I’m not saying this is the right design for Django, again have to be realistic with what is possible within a project that currently keeps to very basic UI/UX paradigms. But thought I’d share anyway just to clarify what I mean by “above the form” and “modal”. A more realistic version of this would be what @tom suggests with filters displayed side-by-side in a row in the header, and individually expandable, with a pattern to reveal the values when filtering.

This all seems fair. I think we should aim to have something better, but for now I think this improvement is still an improvement, even if it still has issues. I’ll review on that basis.


Last time I checked (maybe it has changed since then?) there was no builtin support for <select> in the filters, so in order to not compromise usability / screen space I’d need to find and install an extensions to even make this possible. So this doesnt feel like a good option to me.

Also who gonna decide how many options is too many to collapse it automatically? I dont think there’s one universal value which would fit everyone, as someone wants to see all the options no matter what, and someone with 12" screen would see the threshold elsewhere than someone with 30" screen.
There would be a similar issue with content jumping (up and down this time) when moving among models with/without filters, similarly as if the filter would be on the left side. Now I’m not sure if we’re discussing option that all the filters are visible by default, in which case what would happen if there would be too many of them - would they expand to the next row or would there be another scrollbar to keep them all in one row?
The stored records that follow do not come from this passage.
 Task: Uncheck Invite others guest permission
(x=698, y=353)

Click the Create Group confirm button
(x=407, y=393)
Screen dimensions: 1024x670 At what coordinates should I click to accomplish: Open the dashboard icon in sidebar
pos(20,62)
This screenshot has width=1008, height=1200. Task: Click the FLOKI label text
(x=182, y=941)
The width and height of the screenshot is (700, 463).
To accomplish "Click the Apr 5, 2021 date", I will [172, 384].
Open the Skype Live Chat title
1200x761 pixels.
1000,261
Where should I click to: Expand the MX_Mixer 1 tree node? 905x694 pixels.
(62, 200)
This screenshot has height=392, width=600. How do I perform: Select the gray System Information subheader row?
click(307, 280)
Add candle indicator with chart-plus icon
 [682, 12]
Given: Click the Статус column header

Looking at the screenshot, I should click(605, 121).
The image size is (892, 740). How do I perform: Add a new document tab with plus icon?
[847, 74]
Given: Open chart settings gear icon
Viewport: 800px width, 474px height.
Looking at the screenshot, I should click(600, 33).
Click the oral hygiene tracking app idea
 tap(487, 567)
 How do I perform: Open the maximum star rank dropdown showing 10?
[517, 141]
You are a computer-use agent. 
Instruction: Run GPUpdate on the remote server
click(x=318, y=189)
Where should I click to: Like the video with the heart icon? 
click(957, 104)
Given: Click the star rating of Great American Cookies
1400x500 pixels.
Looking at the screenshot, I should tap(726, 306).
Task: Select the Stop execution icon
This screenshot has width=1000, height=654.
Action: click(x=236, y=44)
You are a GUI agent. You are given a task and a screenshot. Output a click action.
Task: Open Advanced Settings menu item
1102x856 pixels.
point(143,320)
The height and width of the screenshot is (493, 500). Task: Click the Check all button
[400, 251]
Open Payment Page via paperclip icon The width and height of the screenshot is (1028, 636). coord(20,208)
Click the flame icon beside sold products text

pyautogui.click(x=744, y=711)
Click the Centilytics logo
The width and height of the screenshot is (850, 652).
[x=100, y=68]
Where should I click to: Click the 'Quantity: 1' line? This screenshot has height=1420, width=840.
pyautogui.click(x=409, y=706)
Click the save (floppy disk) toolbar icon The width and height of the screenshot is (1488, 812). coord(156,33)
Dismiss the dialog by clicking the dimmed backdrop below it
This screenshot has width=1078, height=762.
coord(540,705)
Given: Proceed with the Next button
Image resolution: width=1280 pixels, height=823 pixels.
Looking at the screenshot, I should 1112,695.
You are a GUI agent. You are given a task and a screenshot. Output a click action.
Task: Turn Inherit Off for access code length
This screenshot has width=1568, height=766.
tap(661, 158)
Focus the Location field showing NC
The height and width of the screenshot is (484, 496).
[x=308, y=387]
I wouldnt mind participating on this, but again it feels like a totally different new feature out of scope for this task :slight_smile:

It looks very polished, but in comparison with the current filter sidebar I see one tradeoff I dont like already. Let’s take the example with “Date updated” from the screenshot. Currently sidebar, I click directly on the “This week” in the sidebar. Done within one click.
With the proposed design I click “Filter” → “Date Joined” → “This week”. Three clicks, if I’m not gonna be clumsy… that feels like a step back in terms of usability.